Bayesian item response theory to estimate power in clinical trials with patient-reported outcomes as endpoints.

PURPOSE

Patient-Reported Outcomes (PROs) are widely used in clinical trials, epidemiological research, quality of life (QOL) studies, routine clinical care, and medical surveillance. The Patient Reported Outcomes Measurement Information System (PROMIS) is a system of reliable and standardized measures of PROs developed with Item Response Theory (IRT) using latent scores. Power estimation is critical to clinical trials and research designs. However, in clinical trials with PROs as endpoints, observed scores are often used to calculate power rather than latent scores.

METHODS

In this paper, we conducted a series of simulations to compare the power obtained with IRT latent scores, including Bayesian IRT, Frequentist IRT, and observed scores, focusing on small sample size common in pilot studies and Phase I/II trials.
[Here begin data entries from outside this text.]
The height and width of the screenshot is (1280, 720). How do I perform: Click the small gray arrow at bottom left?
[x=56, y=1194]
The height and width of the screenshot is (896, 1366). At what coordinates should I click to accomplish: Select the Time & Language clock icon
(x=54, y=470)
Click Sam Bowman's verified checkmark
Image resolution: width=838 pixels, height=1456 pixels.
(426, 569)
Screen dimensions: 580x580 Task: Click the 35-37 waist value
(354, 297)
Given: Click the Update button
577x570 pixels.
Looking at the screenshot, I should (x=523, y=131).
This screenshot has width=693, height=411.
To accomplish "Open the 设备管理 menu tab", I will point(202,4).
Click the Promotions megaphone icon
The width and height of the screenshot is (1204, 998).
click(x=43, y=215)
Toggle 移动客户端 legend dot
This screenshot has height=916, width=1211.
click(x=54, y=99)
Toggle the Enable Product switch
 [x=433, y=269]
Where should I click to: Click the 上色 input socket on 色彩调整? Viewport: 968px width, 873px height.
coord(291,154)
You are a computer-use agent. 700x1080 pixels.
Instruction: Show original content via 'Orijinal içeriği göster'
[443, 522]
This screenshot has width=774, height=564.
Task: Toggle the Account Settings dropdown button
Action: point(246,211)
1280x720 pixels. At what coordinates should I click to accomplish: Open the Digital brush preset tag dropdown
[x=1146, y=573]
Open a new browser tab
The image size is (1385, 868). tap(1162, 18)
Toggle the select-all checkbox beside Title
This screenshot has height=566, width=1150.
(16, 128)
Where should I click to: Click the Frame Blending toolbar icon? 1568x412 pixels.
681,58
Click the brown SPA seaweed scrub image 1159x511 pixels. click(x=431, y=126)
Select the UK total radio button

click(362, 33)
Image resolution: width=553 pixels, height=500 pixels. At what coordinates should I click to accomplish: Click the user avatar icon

Taking the PROMIS depression measures as an example, we simulated data and estimated power for two-armed clinical trials manipulating the following factors: sample size, effect size, and number of items. We also examined how misspecification of effect size affected power estimation.

RESULTS

Our results showed that the Bayesian IRT, which incorporated prior information into latent score estimation, yielded the highest power, especially when sample size was small. The effect of misspecification diminished as sample size increased.

CONCLUSION

For power estimation in two-armed clinical trials with standardized PRO endpoints, if a medium effect size or larger is expected, we recommend BIRT simulation with well-grounded informative priors and a total sample size of at least 40.